● **Exercise requirements**
Can you reproduce every item below, requests included, with each coordinate in the answers scaled by a factor of 2.05 and rounded to a whole number, halves going up? Leave the pictures out.

>> START Information shown

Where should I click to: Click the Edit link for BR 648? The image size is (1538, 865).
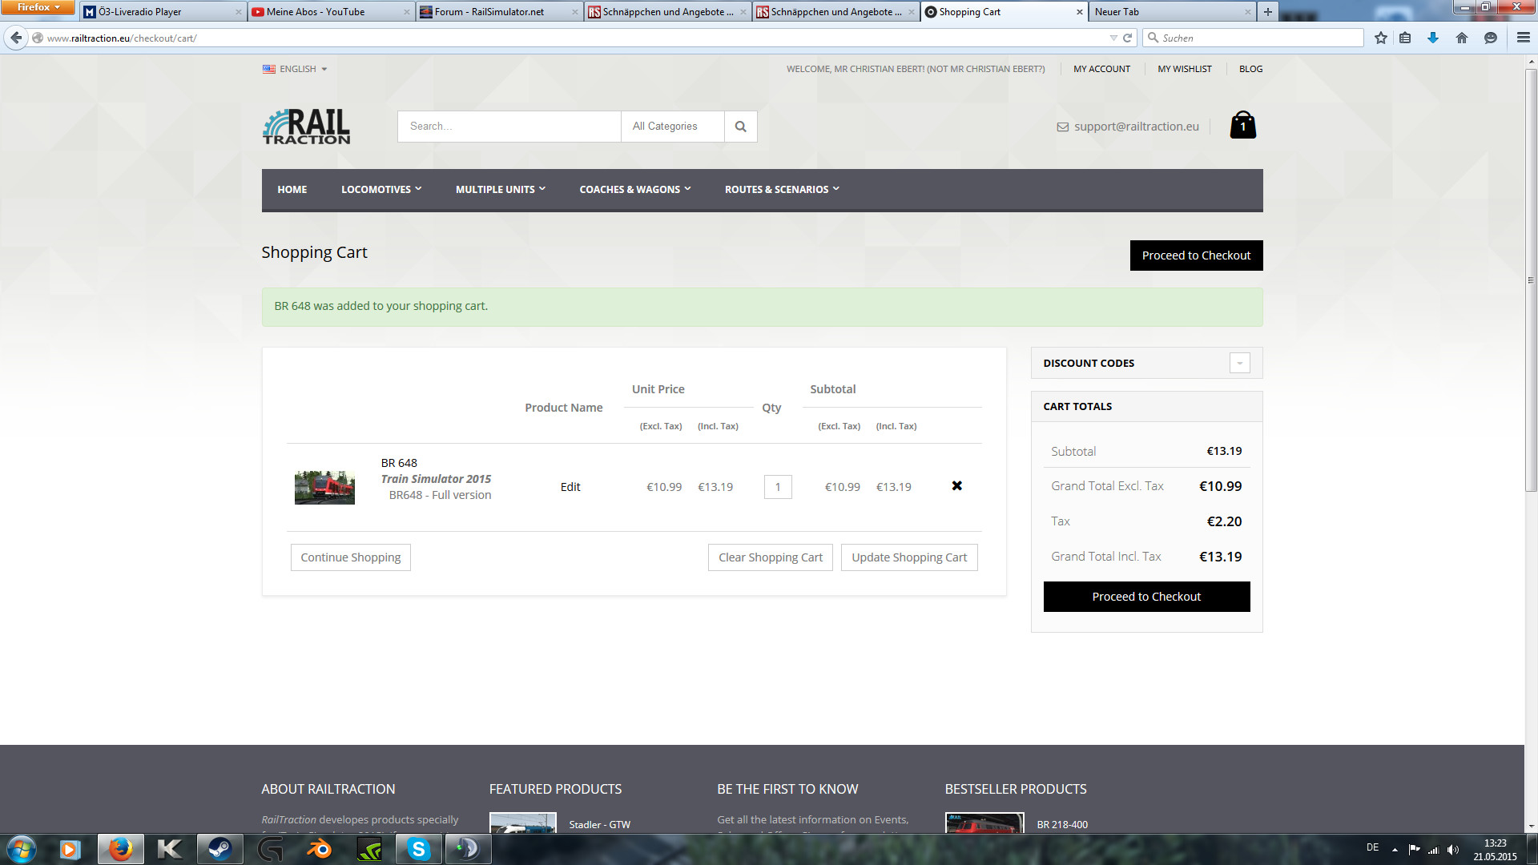point(570,487)
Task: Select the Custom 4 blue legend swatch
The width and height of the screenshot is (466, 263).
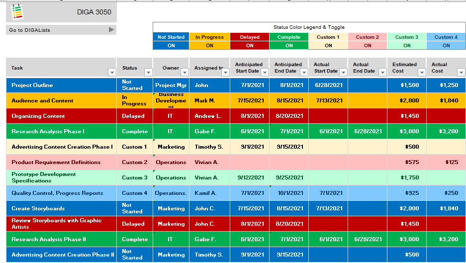Action: tap(446, 37)
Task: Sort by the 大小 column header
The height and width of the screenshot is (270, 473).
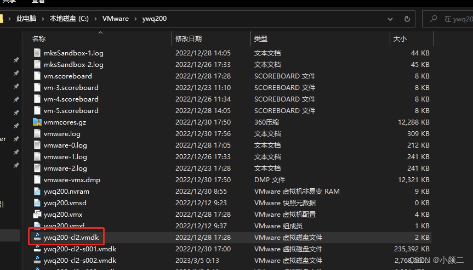Action: coord(400,39)
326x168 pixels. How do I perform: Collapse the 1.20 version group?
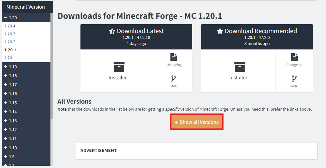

>> END Information shown

● **The output**
Where should I click to: Click the Edit link for BR 648? The image size is (1538, 865).
point(1169,998)
Task: Select the Custom 4 blue legend swatch
The width and height of the screenshot is (466, 263).
Action: tap(914, 76)
Task: Sort by the 大小 column header
The height and width of the screenshot is (270, 473).
Action: coord(820,80)
326x168 pixels. How do I perform: Collapse the 1.20 version group?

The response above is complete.